In the absence of gatekeepers–such as newspaper and magazine editors, publishers, and the like–who used to control the flow of information by restricting access to the means of production and dissemination, Godin argues we have to become our own content “curators.”
Yet, where Godin places the responsibility squarely on the reader to engage in a meaningful way with longer-form content, some are stepping into the “curator” niche created by user demand for shorter, more concise communication. The website tldrlegal.com, for example, uses crowdsourcing to provide explanations of “software licenses in plain English,” for everything from Dropbox toTrueCrypt.
Posting: Group 1
Commenting: Group 2
For this blog post, consider how digital communication media have changed not just how we compose, but also how we receive and process content. Think about whether and how the roles and responsibilities of content creators and content audiences may have evolved or may need to evolve in order to adapt to the new rhetorical context created by digital media. Use the questions below (or similar ones you create) as starting places when you craft your post:
- Do readers have a responsibility to engage with longer content? If so, when and under what circumstances?

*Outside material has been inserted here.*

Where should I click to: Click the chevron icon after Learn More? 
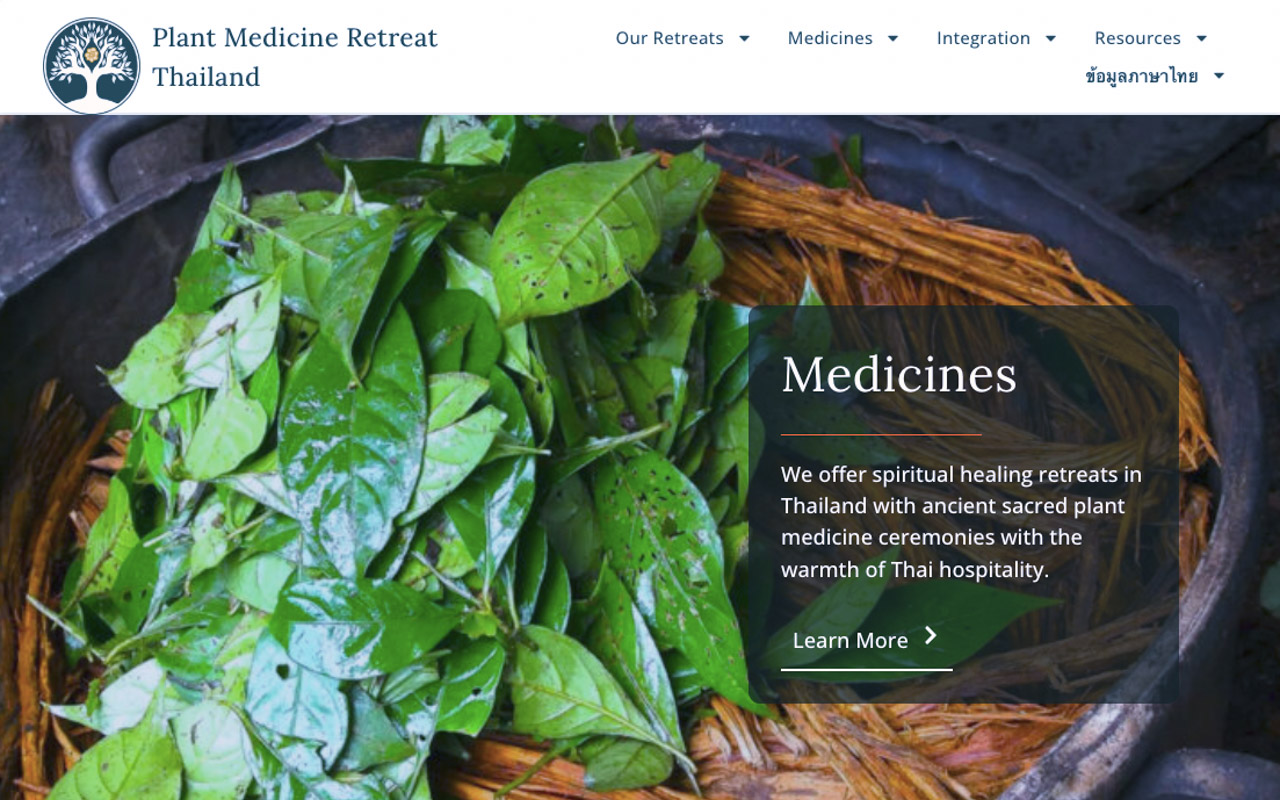tap(931, 636)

- Does a content creator ignore significant aspects of the rhetorical situation when she crafts online content that risks a tl;dr response? Are there circumstances in which longer-form communication is still necessary, even in online contexts?

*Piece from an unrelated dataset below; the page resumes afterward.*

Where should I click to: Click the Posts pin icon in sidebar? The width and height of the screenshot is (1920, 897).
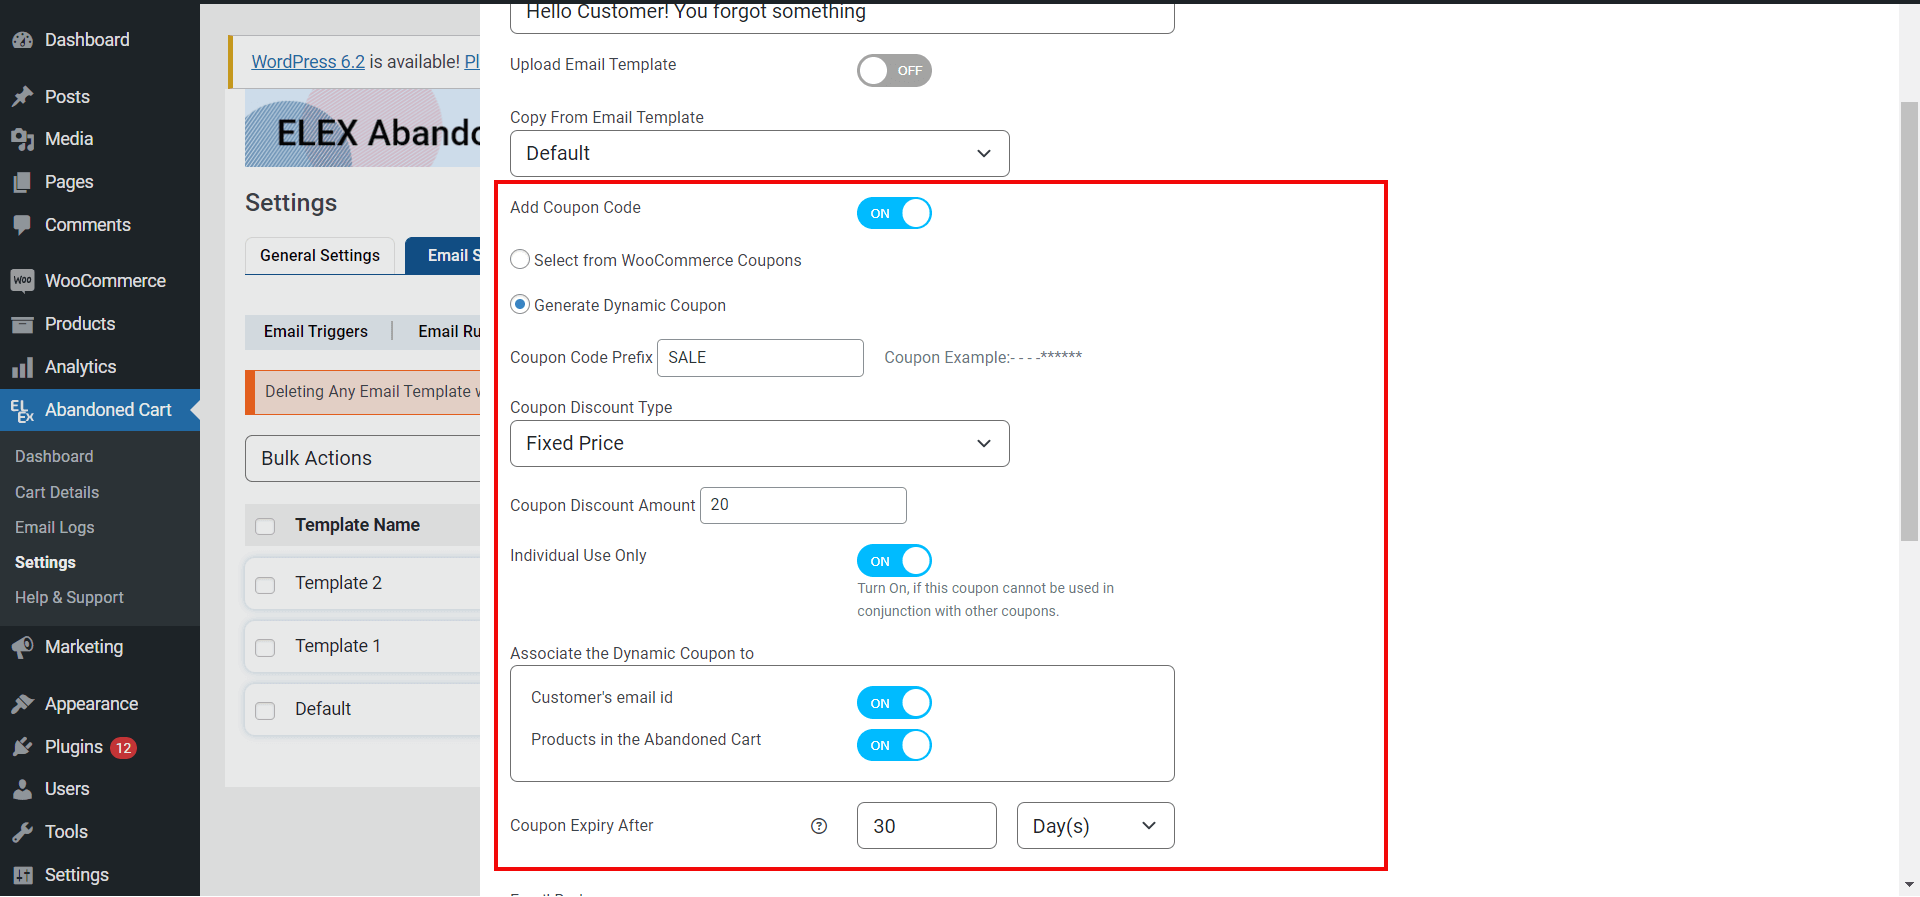pyautogui.click(x=22, y=97)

- What are some rhetorical strategies that one can use to promote user engagement with longer-form content online, hopefully to avoid a tl;dr response?

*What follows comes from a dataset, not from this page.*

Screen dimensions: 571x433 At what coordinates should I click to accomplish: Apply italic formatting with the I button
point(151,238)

In thinking about the relative responsibilities of creators and users in online rhetorical contexts, and how to optimize online communication, locate examples–both good and bad–to help illustrate your points about what works and what doesn’t. Use these examples a springboard for discussion; don’t just drop them in at the end.
In your Blog #9 post, you need to take a focused position about how understanding online rhetorical contexts can assist you in your technical communication process, rather than taking a scattered approach (which would happen if you simply wrote a few sentences in response to each question). Please carefully read and follow the guidelines and posting information for this blog. You can quote from additional articles you read as support for your position. You should include specific workplace examples to further support your argument. Make sure to document your sources, either by linking to them or including them in a bibliography at the end of your post.
Featured Image “Short Attention Span Hopscotch” by Janet Lackey on Flickr.
One thought on “Blog #9: tl;dr–Coping With Communication Overload”
Hey, Grace! I don’t know if you did this creepypasta post on purpose for Halloween, but it really worked and I love it! Wiles’ quote, “These days, instead of the campfire, we are gathered around the flickering light of our computer monitors,” is cleverly written and undoubtedly true. Your point that the type of genre used to express thoughts, ideas, and information is an agreeable one. When it comes to blog post entries, I usually associate “blog” with easy-readings and a chance for the author to fully express his/her emotions. In other words, I prefer to read blogs over other genres, such as textbooks. Also, as I have mentioned in another blog post, I think that length does not play into our attention spans as much as the styles of the writings do. As you said, “[t]he most successful creepypastas[…]are the lengthier ones.” I think that it is all about engaging your audience by relating to their interest (in your case, scary stories) and using more than one modality to keep readers involved. For instance, photos and videos are convincing ways to get your point across while engaging readers. Overall, you made valid points on why the uses of nontraditional formats and multimodal integrations are significant factors for appealing to audiences regardless of the length of the writing. Thanks for sharing!